“If you see her, you can be her.”
The LA84 Foundation celebrated the 32nd Annual National Girls & Women in Sports Day on Wednesday, hosting a Breakfast of Champions conversation with Olympic and Paralympic legends in front of a capacity crowd. Moderated by sports and entertainment journalist Audrey Cleo Yap, panelists included five-time U.S. national champion figure skater Tai Babilonia, nine-time Paralympian Candace Cable, five-time Olympian Connie Paraskevin, two-time short track speed skating Olympic medalist Rusty Smith, and 15-year-old hockey player Brooke Charlton. Introducing the panel was Renata Simril, the LA84 Foundation’s President and CEO. Including the panel, 11 Olympians and Paralympians attended the event on the LA84 campus.

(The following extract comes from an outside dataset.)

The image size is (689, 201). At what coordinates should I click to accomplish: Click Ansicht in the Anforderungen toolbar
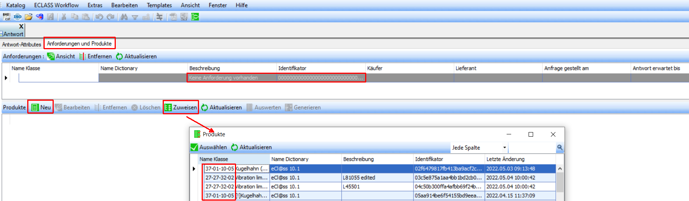[61, 56]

The event was proudly supported by Verizon, and additional supporters of the event included Southern California Olympians and Paralympians Association (SCOPA) and the Women in Sports and Entertainment Los Angeles (WISE LA). The foundation was also joined by girls from ICEF Rugby, a local youth sports and leadership program partially funded by LA84.
National Girls & Women in Sports Day (NGWSD) is a day to celebrate the extraordinary achievements in girls’ and women’s sports and the positive influence athletic participation brings to their lives. The LA84 Foundation has hosted a number of NGWSD receptions in the past, with guests including four-time Olympic gold medalist swimmer Janet Evans and four-time Olympic water polo medalist Brenda Villa.
NGWSD recognizes the ongoing effort towards equality and access for women in sports and the nation’s commitment to expand sport and participation opportunities for all girls and future generations. The directive of NGWSD aligns with LA84’s commitment to closing the Play Equity gap in youth sports, especially in regards to increasing the number of female athletes and coaches. LA84 has hosted a number of convenings on women in coaching, and had a panel at its 2017 Summit on how to increase the number of female coaches. The theme of NGWSD 2018 is “Play Fair, Play IX” in reference to the landmark Title IX legislation that expanded sports opportunities for girls.
The discussion covered a number of topics and issues related to closing the gender gap in sports. “It’s our job to educate young athletes of today and make sure they do understand,” Paraskevin said on the importance of still pushing for gender equity. “We celebrate it, but we still need to keep pushing forward. Paraskevin, who competed in both the Summer and Winter Olympic Games, in sprint track cycling and speed skating, respectively, now runs the Connie Cycling Foundation, an LA84 grantee organization introducing youth to cycling.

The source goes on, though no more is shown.